Signed-off-by: Ruiyang Wang <rywang014@gmail.com>

cadedaniel · 2024-02-06T05:45:49Z

src/ray/util/process.cc

+// Register a signal handler for the given signal.
+// The handler will be called with the signal_set and the error code.
+// After the handler is called, the signal will be re-registered.
+void RegisterSignalHandlerLoop(boost::asio::signal_set &signals,


is it possible for the reference to be invalid during shutdown

cadedaniel · 2024-02-06T05:46:51Z

src/ray/util/process.cc

+}
+
+void SigchldHandlerPlain(const boost::system::error_code &error, int signal_number) {
+  if (!error) {


what does this case mean?

+1. Can you comment here? Also it is no-op if it is an error. Is this the legit behavior?

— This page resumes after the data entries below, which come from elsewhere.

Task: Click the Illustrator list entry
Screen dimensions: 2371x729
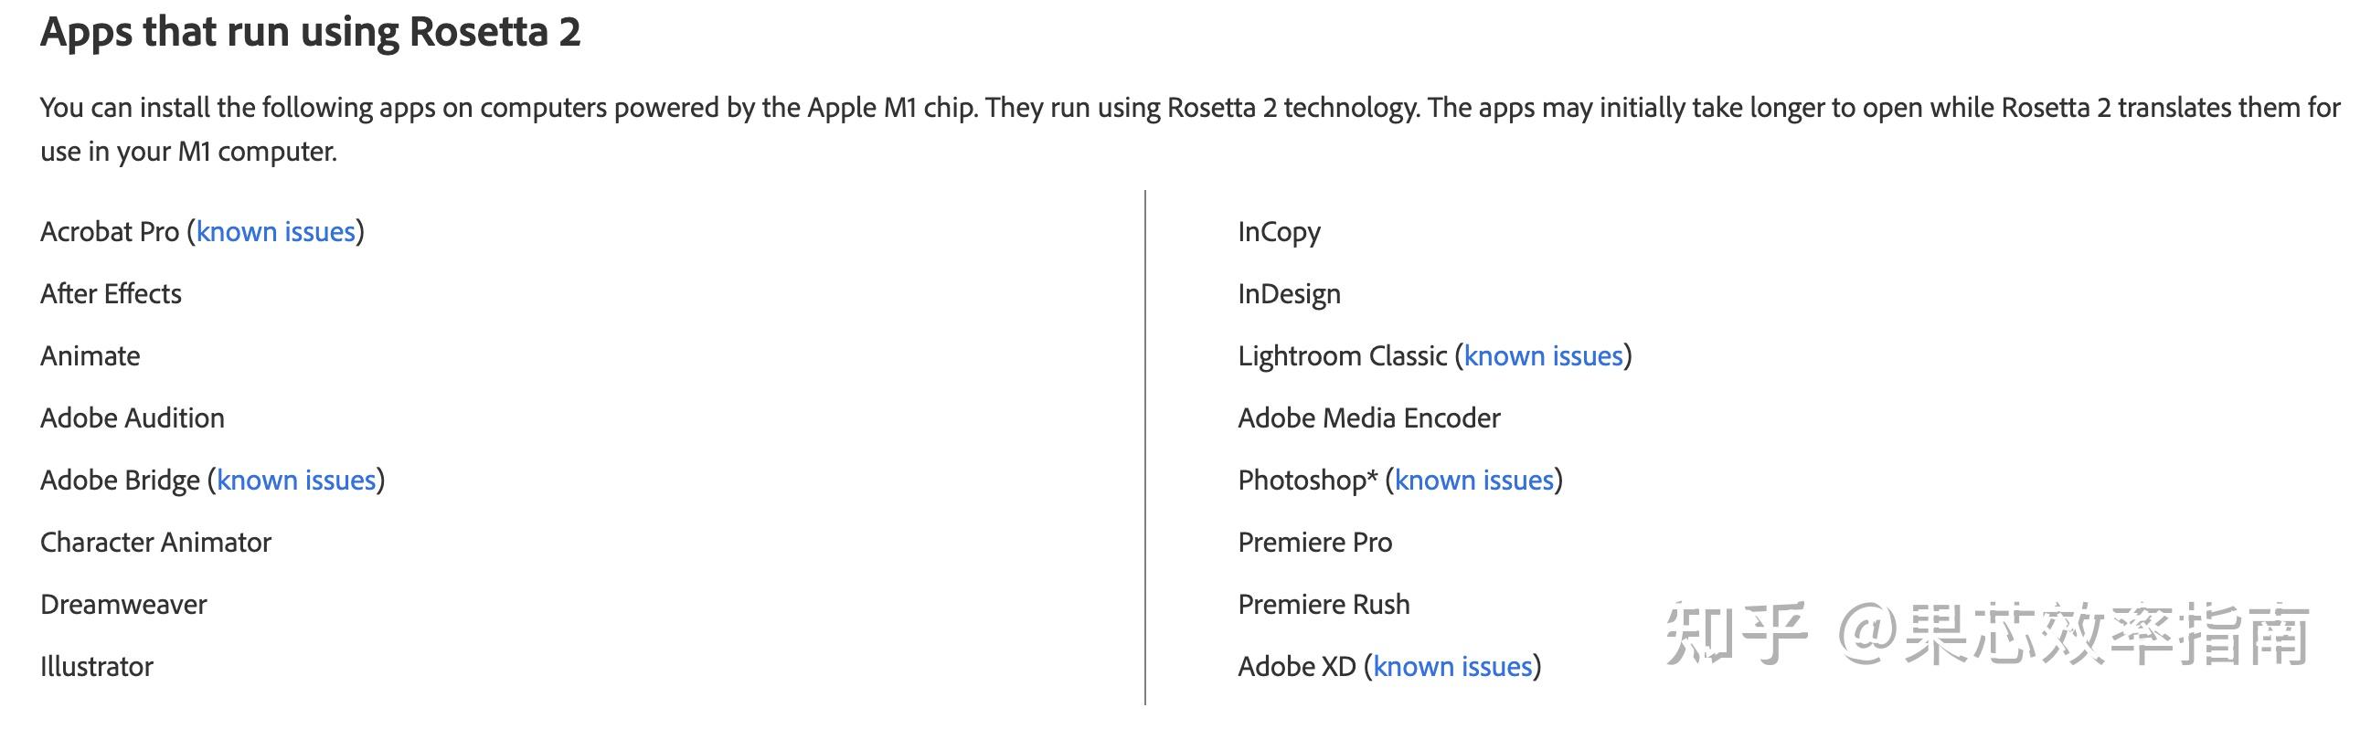Action: [97, 665]
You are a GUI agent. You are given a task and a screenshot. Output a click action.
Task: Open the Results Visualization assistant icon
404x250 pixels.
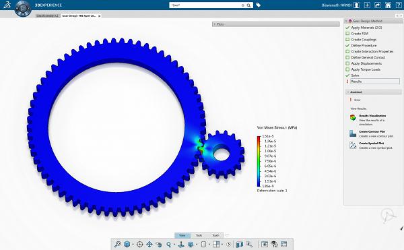(x=353, y=117)
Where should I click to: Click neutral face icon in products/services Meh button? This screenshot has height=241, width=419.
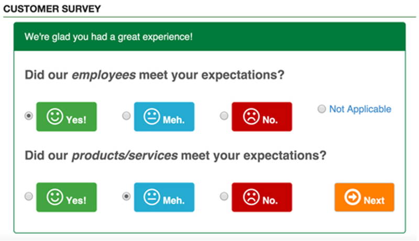[x=151, y=197]
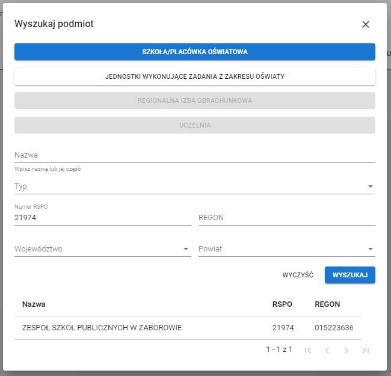The height and width of the screenshot is (376, 391).
Task: Expand the Typ dropdown
Action: point(195,186)
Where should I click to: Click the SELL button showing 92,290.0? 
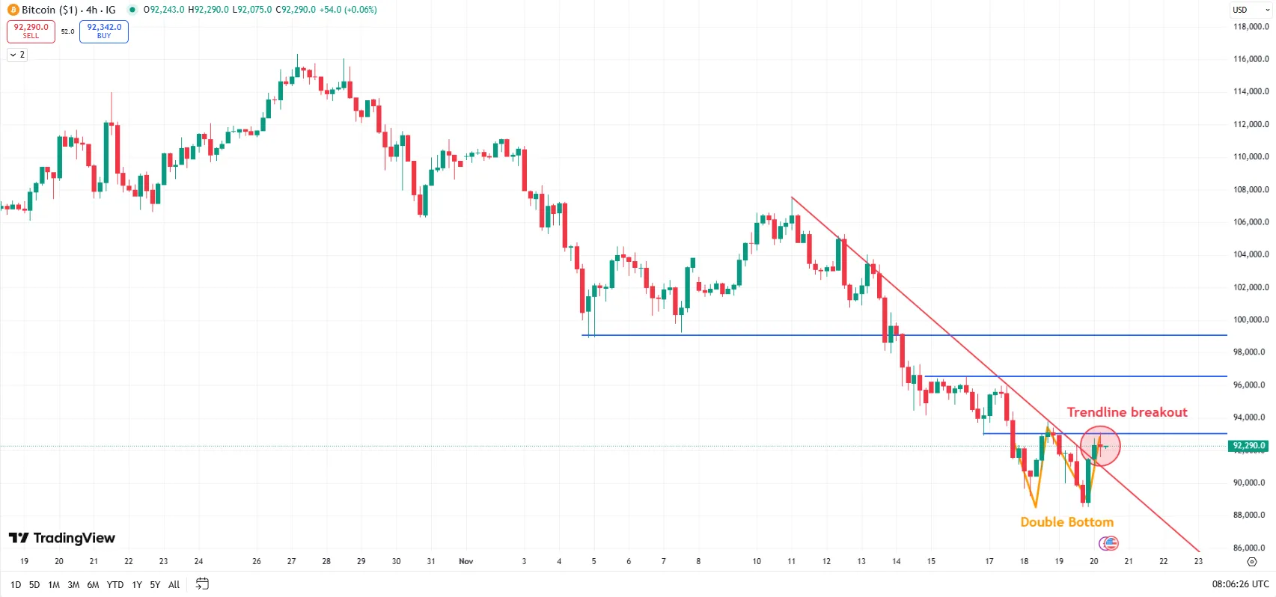pyautogui.click(x=30, y=31)
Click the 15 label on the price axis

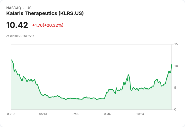pyautogui.click(x=176, y=44)
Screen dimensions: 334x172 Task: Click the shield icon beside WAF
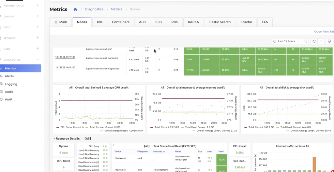pyautogui.click(x=2, y=100)
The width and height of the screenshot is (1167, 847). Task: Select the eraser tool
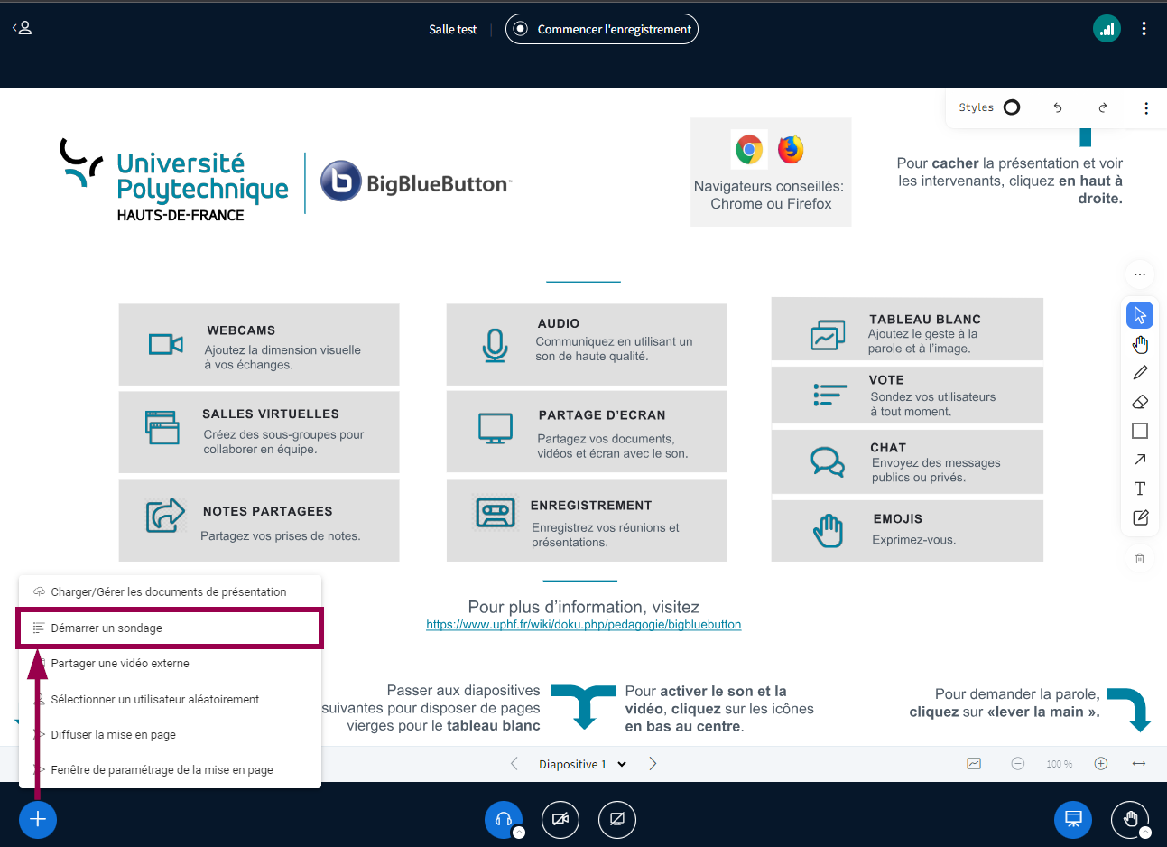point(1140,402)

cadedaniel · 2024-02-06T05:50:01Z

src/ray/util/process.cc

+  if (!error) {
+    int status;
+    pid_t pid;
+    while ((pid = waitpid(-1, &status, WNOHANG)) > 0) {


seems we should check for EINVAL to fail loudly.

cadedaniel · 2024-02-06T05:51:40Z

src/ray/util/process.cc

+      if (WIFEXITED(status)) {
+        RAY_LOG(INFO) << "Child process " << pid << " exited with status "
+                      << WEXITSTATUS(status);
+      } else if (WIFSIGNALED(status)) {
+        RAY_LOG(INFO) << "Child process " << pid << " exited from signal "
+                      << WTERMSIG(status);
+      }
+      removeOwnedChild(pid);


Does this replace existing raylet-side process cleanup in MacOS / when the new code path is disabled on linux? I am not familiar with the double forking stuff in Ray but if it's meant to replace it then will need to think a bit to make sure edge cases are handled

cadedaniel · 2024-02-06T06:17:48Z

src/ray/util/process.cc

    // Use pipe to track process lifetime. (The pipe closes when process terminates.)
    fd = pipefds[0];
    if (pid == -1) {
      ec = std::error_code(errno, std::system_category());
    }
 #endif
+    addOwnedChild(pid);


You need a signal block between process creation and adding it to the owned set. Otherwise there is a race where the process dies before it is added to the owned set. I'll leave to you whether this is something that should be fixed now or not.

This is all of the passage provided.